800363 AC7 / US800363AC75

 

Sole Book-Running Manager:

Piper Sandler & Co.

 

Co-Manager:

Stephens Inc.

We expect that delivery of the Notes will be made against payment for the Notes on or about Settlement Date indicated above, which will be the third business day following the trade date of March 15, 2022 (this settlement cycle being referred to as “T+3”). Under Rule 15c6-1 of the Securities Exchange Act of 1934, as amended, trades in the secondary market generally will be required to settle in two business days, unless the parties to any such trade expressly agree otherwise. Accordingly, purchasers who wish to trade the Notes on any date prior to the second business day preceding the Settlement Date will be required, by virtue of the fact that the notes will initially settle in three business days (T+3), to specify alternative settlement arrangements to prevent a failed settlement and should consult their own investment advisor.
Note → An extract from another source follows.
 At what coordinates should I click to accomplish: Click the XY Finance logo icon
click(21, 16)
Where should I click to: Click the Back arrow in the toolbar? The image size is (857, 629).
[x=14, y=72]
This Pricing Term Sheet is qualified in its entirety by reference to the Preliminary Prospectus Supplement. The information in this Pricing Term Sheet supplements the Preliminary Prospectus Supplement and supersedes the information in the Preliminary Prospectus Supplement to the extent it is inconsistent with the information in the Preliminary Prospectus Supplement. Other information (including other financial information) presented in the Preliminary Prospectus Supplement is deemed to have changed to the extent affected by the information contained herein. Capitalized terms used in this Pricing Term Sheet but not defined have the meanings given them in the Preliminary Prospectus Supplement. The Issuer has filed a registration statement (including a prospectus) and a preliminary prospectus supplement with the Securities and Exchange Commission (“SEC”) for the offering to which this communication relates. Before you invest, you should read the prospectus in that registration statement, the preliminary prospectus supplement and other documents the Issuer has filed with the SEC for more complete information about the Issuer and this offering. You may get these documents for free by visiting EDGAR on the SEC’s website at www.sec.gov. Alternatively, the issuer, any underwriter or any dealer participating in the offerings will arrange to send you the prospectus and the related preliminary prospectus supplement if you request it by contacting Piper Sandler & Co. by telephone at (866) 805-4128 or by email at fsg-dcm@psc.com, and by contacting Stephens Inc. by telephone at (800) 643-9691 or by email at fisyndicate@stephens.com.

ANY DISCLAIMERS OR OTHER NOTICES THAT MAY APPEAR BELOW ARE NOT APPLICABLE TO THIS COMMUNICATION AND SHOULD BE DISREGARDED. SUCH DISCLAIMERS OR OTHER NOTICES WERE AUTOMATICALLY GENERATED AS A RESULT OF THIS COMMUNICATION BEING SENT VIA BLOOMBERG OR ANOTHER EMAIL SYSTEM.